The basic idea is what happens in-country is separate from the world so what happens in-country doesn’t matter. Some people used it as an excuse to be horrible human beings but for most, I suspect, it was a way of dissociating, of pretending the experience was happening to and around someone else. Thinking it through, this may be why 30% of Viet Nam veterans have PTSD diagnoses compared to lower numbers from other military engagements post-World War II according to the Department of Veterans Affairs.
And dissociating is what most of us have been doing lately, and will probably continue to do for the next couple of years or until this fucking pandemic finally gets under control, only we’ve been doing it with binge watching Netflix and refusing to put on pants that don’t have a stretchy waistband instead of getting hooked on heroin. The problem is, dissociating isn’t really going to work for us the way it “worked” for troops in Viet Nam.

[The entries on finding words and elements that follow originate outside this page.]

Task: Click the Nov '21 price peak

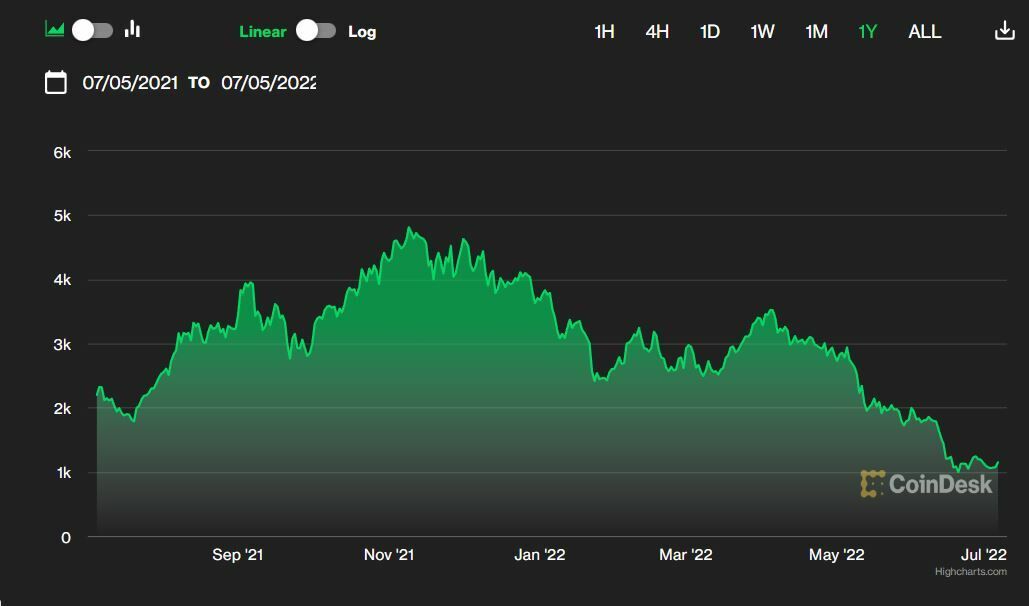Action: point(409,228)
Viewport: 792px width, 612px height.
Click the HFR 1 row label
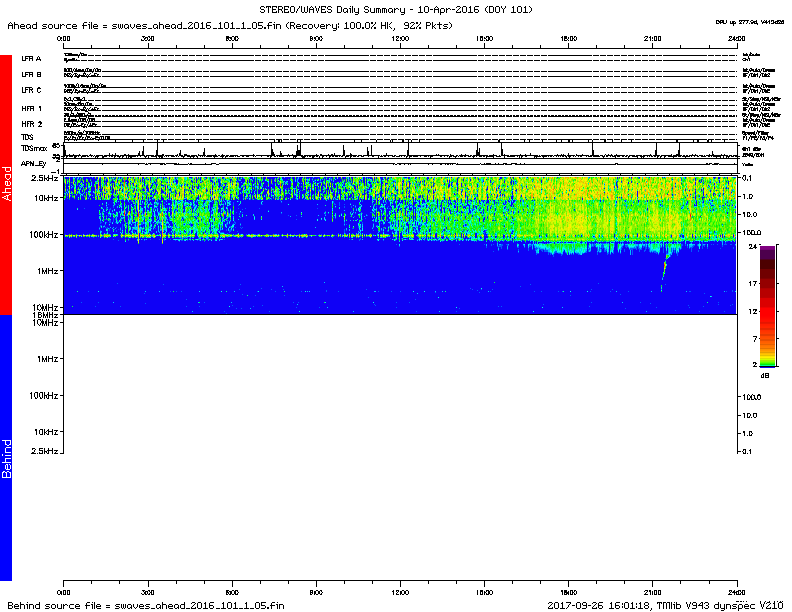click(x=32, y=107)
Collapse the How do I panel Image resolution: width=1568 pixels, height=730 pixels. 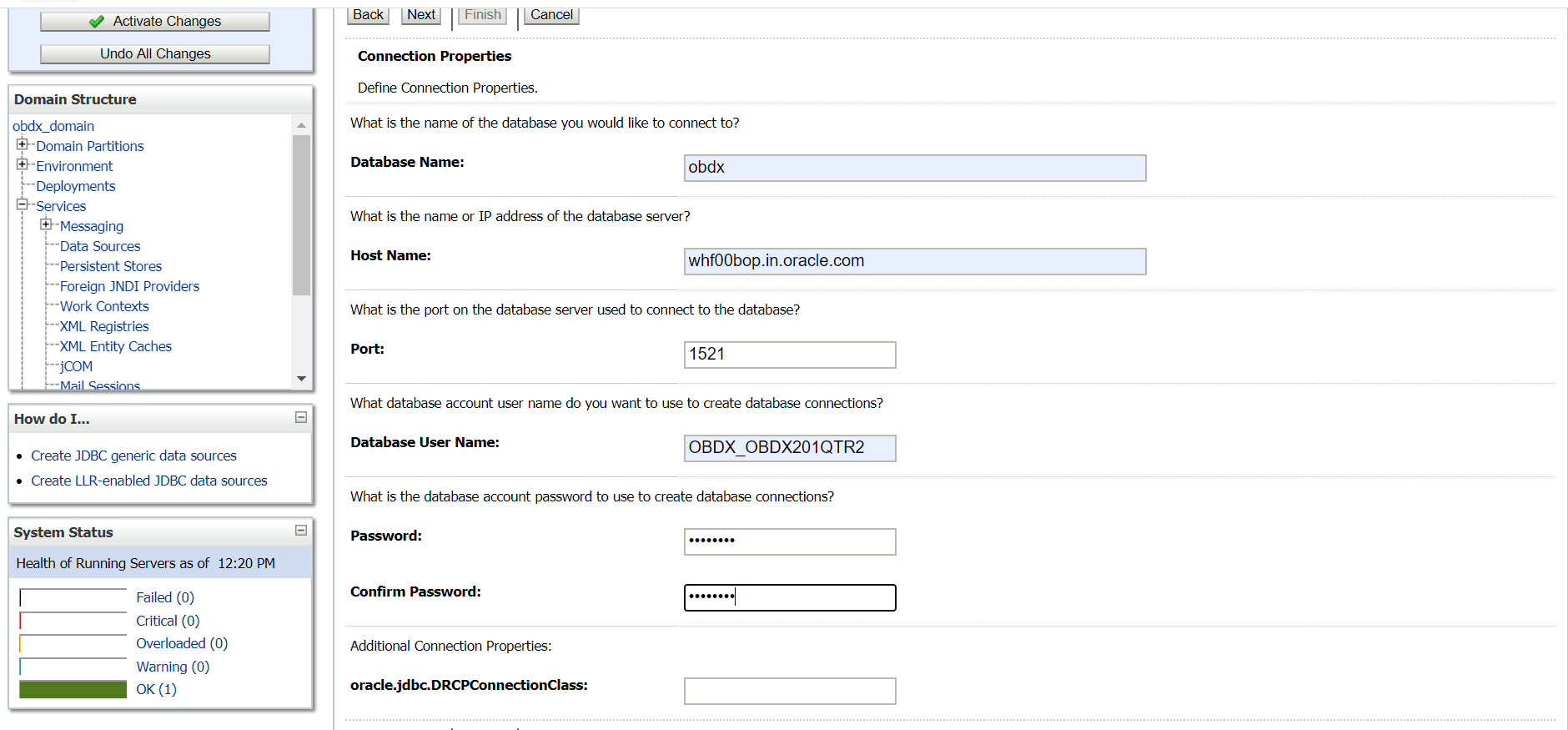[x=301, y=417]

They had the advantage of a hard dividing line: in-country, with the atrocities of combat, the constant fear of death, the physical discomfort, and the ordinary struggles of being forced to be in close proximity to people you didn’t choose, or the world where everything was clean and shiny and death, both physical and of the soul, didn’t lurk around every corner. According to my uncle, even R&R in Thailand away from the combat theater wasn’t “the world” because it was still Asia, exotic and far from home.
It’s not going to work for us because the horror – climate change, fractious politics, the pandemic, school shootings, racism, rape culture and rampant misogyny to name a few things – has been going on so long we’ve lost our ability to flatten and divide it into small enough pieces to cope with.
And is it any wonder? Nadia Boltz-Weber, a Lutheran pastor, author, and bit of a badass, wrote beautifully recently about why we are unable to cope over time: we just aren’t made for it, in a literal, biological way.
It also doesn’t help that corporate America is gaslighting us, turning real psychological problems from all of the things we face in the modern era into the equivalent of “she was asking for it because she wore a short skirt.”
Even worse, they’re marketing the solution to the burnout created by late-stage corporate oligarchy pretending to be capitalism back to us as the self-care industrial complex (available mostly to white women at every outlet near you).
Dissociating isn’t going to help us. Unlike the GIs in Viet Nam, the world is the same as being in the shit.